Ainda sem aval de Justiça e Câmara, Doria promete pq. Augusta até 2018

GIBA BERGAMIM JR E THIAGO AMÂNCIO – FOLHA DE S. PAULO

O prefeito de São Paulo, João Doria (PSDB), anunciou na sexta-feira (4) acordo com as construtoras Setin e Cyrela para viabilizar a implantação do parque Augusta, na região central de São Paulo. O tucano vem negociando nos últimos quatro meses a troca dessa área verde (de 24 mil m²) pela fração de uma área pública (18 mil m², segundo estimativas da prefeitura) entre a marginal Pinheiros e a rua do Sumidouro, na zona oeste da cidade.

Doria e os donos das construtoras têm relação de amizade. O acordo é monitorado pelo Ministério Público Estadual e só irá adiante com aval da Justiça e da Câmara Municipal, o que pode levar ao menos dois meses. Mesmo antes desse processo, porém, Doria já fez uma estimativa de quando entregará a área de lazer: 2018.

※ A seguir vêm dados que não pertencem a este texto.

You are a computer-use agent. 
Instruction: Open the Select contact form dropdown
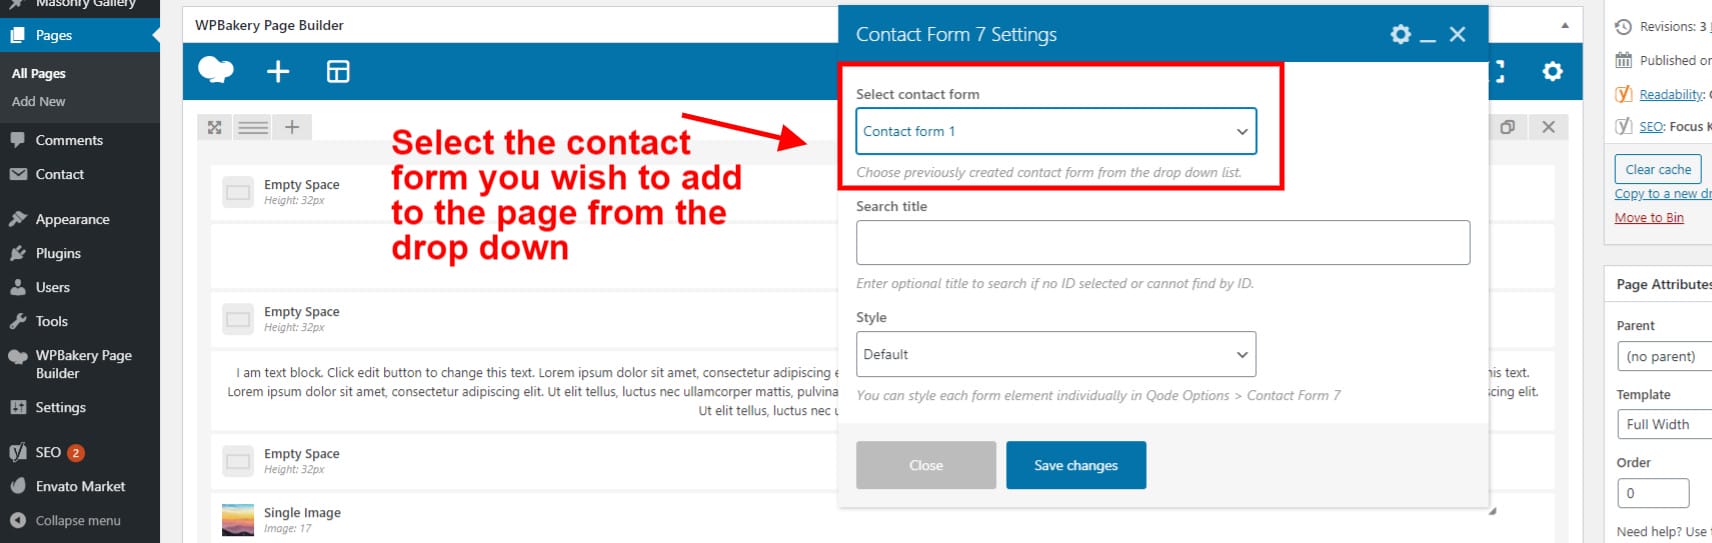point(1056,131)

"Depois de 30 anos de demanda pela criação do parque Augusta e passadas quatro gestões de prefeitos da cidade de São Paulo, nesta quinta gestão conseguimos finalmente uma boa equação para a solução de um problema da cidade. E a melhor solução é a implantação do parque Augusta", disse Doria, em entrevista na prefeitura.

A gestão não revelou a estimativa de valores dos terrenos. O prefeito apenas disse que perícias independentes da prefeitura, da Promotoria e do Judiciário irão mensurar as cifras envolvidas. Se considerar que a cidade está em desvantagem nessa troca, como apontam alguns urbanistas, o Ministério Público pode pedir a diminuição do terreno cedido ou o aumento das contrapartidas das empresas, segundo o promotor Silvio Marques, que acompanhou as negociações.

Além da troca de terrenos, a administração acordou com as empresas uma série de contrapartidas, avaliadas em R$ 30 milhões. Se a permuta for adiante, além da construção do parque e de sua manutenção por dois anos, as empresas terão que fazer uma nova sede da prefeitura regional de Pinheiros e da CET na mesma área, uma creche para 200 crianças, um centro de acolhida para 260 moradores de rua e a descontaminação (a área tinha reservatórios de combustível) de parte do terreno.

Também está previsto, segundo Doria, a revitalização e manutenção da praça Roosevelt e a implantação de um bulevar que ligará a praça ao futuro parque. Os R$ 81 milhões que estavam previstos para a criação do parque pela gestão anterior serão destinados à educação, diz a prefeitura.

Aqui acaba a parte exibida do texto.